## Brief
What is needed is an exact transcription of every record.

## Information provided
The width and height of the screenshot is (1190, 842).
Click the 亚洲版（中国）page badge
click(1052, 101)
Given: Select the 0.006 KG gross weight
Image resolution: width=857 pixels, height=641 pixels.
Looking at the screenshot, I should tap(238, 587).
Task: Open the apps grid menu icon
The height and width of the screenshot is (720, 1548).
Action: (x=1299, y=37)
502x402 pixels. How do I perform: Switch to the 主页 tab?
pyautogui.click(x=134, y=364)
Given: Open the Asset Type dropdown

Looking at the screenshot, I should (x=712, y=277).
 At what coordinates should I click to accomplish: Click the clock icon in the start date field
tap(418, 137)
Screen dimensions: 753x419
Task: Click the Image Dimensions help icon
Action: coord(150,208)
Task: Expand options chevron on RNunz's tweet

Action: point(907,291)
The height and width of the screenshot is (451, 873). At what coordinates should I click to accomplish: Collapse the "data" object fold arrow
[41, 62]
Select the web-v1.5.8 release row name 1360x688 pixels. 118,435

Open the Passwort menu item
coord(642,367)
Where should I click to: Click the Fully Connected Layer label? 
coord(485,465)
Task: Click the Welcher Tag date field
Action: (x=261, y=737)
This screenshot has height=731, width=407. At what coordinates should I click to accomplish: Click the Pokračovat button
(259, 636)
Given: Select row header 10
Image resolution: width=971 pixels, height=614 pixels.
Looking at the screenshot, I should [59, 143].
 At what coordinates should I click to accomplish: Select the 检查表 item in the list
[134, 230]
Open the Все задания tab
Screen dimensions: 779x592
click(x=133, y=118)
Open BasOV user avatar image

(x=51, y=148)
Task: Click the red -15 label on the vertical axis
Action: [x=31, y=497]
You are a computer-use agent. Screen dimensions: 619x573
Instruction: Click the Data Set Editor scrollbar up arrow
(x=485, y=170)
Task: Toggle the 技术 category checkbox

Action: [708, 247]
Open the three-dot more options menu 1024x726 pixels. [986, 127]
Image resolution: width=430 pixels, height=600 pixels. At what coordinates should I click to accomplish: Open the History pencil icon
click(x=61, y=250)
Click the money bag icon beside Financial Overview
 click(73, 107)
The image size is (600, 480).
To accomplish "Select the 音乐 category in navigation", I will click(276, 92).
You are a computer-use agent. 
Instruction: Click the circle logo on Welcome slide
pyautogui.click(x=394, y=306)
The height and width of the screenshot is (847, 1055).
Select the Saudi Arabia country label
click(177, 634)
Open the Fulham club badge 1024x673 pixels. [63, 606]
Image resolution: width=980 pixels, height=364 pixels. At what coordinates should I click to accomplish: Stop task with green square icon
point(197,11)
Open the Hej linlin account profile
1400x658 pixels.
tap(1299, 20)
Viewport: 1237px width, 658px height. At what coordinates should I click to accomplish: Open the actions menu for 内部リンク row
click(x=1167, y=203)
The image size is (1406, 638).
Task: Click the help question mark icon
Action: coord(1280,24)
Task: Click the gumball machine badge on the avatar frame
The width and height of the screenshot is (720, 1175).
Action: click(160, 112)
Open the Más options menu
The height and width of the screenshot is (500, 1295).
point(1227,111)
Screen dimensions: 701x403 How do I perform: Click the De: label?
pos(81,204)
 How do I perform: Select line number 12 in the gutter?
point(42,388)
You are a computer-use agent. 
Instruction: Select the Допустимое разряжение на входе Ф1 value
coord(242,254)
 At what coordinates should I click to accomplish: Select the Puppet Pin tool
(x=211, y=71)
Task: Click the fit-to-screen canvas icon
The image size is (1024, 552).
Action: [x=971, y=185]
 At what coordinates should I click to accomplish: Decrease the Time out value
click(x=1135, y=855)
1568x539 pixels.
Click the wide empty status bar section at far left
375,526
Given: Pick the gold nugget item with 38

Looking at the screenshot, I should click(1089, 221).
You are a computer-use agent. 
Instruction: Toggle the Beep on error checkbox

## Solution to the exercise
The width and height of the screenshot is (1190, 842).
Click the 亚洲版（中国）page badge
click(1052, 101)
Given: Select the 0.006 KG gross weight
Image resolution: width=857 pixels, height=641 pixels.
Looking at the screenshot, I should tap(238, 587).
Task: Open the apps grid menu icon
The height and width of the screenshot is (720, 1548).
Action: (x=1299, y=37)
502x402 pixels. How do I perform: Switch to the 主页 tab?
pyautogui.click(x=134, y=364)
Given: Open the Asset Type dropdown

Looking at the screenshot, I should (x=712, y=277).
 At what coordinates should I click to accomplish: Click the clock icon in the start date field
tap(418, 137)
Screen dimensions: 753x419
Task: Click the Image Dimensions help icon
Action: coord(150,208)
Task: Expand options chevron on RNunz's tweet

Action: point(907,291)
The height and width of the screenshot is (451, 873). At what coordinates should I click to accomplish: Collapse the "data" object fold arrow
[41, 62]
Select the web-v1.5.8 release row name 1360x688 pixels. 118,435

Open the Passwort menu item
coord(642,367)
Where should I click to: Click the Fully Connected Layer label? 
coord(485,465)
Task: Click the Welcher Tag date field
Action: (x=261, y=737)
This screenshot has height=731, width=407. At what coordinates should I click to accomplish: Click the Pokračovat button
(259, 636)
Given: Select row header 10
Image resolution: width=971 pixels, height=614 pixels.
Looking at the screenshot, I should [59, 143].
 At what coordinates should I click to accomplish: Select the 检查表 item in the list
[134, 230]
Open the Все задания tab
Screen dimensions: 779x592
click(x=133, y=118)
Open BasOV user avatar image

(x=51, y=148)
Task: Click the red -15 label on the vertical axis
Action: [x=31, y=497]
You are a computer-use agent. Screen dimensions: 619x573
Instruction: Click the Data Set Editor scrollbar up arrow
(x=485, y=170)
Task: Toggle the 技术 category checkbox

Action: [708, 247]
Open the three-dot more options menu 1024x726 pixels. [986, 127]
Image resolution: width=430 pixels, height=600 pixels. At what coordinates should I click to accomplish: Open the History pencil icon
click(x=61, y=250)
Click the money bag icon beside Financial Overview
 click(73, 107)
The image size is (600, 480).
To accomplish "Select the 音乐 category in navigation", I will click(276, 92).
You are a computer-use agent. 
Instruction: Click the circle logo on Welcome slide
pyautogui.click(x=394, y=306)
The height and width of the screenshot is (847, 1055).
Select the Saudi Arabia country label
click(177, 634)
Open the Fulham club badge 1024x673 pixels. [63, 606]
Image resolution: width=980 pixels, height=364 pixels. At what coordinates should I click to accomplish: Stop task with green square icon
point(197,11)
Open the Hej linlin account profile
1400x658 pixels.
tap(1299, 20)
Viewport: 1237px width, 658px height. At what coordinates should I click to accomplish: Open the actions menu for 内部リンク row
click(x=1167, y=203)
The image size is (1406, 638).
Task: Click the help question mark icon
Action: coord(1280,24)
Task: Click the gumball machine badge on the avatar frame
The width and height of the screenshot is (720, 1175).
Action: click(160, 112)
Open the Más options menu
The height and width of the screenshot is (500, 1295).
point(1227,111)
Screen dimensions: 701x403 How do I perform: Click the De: label?
pos(81,204)
 How do I perform: Select line number 12 in the gutter?
point(42,388)
You are a computer-use agent. 
Instruction: Select the Допустимое разряжение на входе Ф1 value
coord(242,254)
 At what coordinates should I click to accomplish: Select the Puppet Pin tool
(x=211, y=71)
Task: Click the fit-to-screen canvas icon
The image size is (1024, 552).
Action: [x=971, y=185]
 At what coordinates should I click to accomplish: Decrease the Time out value
click(x=1135, y=855)
1568x539 pixels.
Click the wide empty status bar section at far left
375,526
Given: Pick the gold nugget item with 38

Looking at the screenshot, I should click(1089, 221).
You are a computer-use agent. 
Instruction: Toggle the Beep on error checkbox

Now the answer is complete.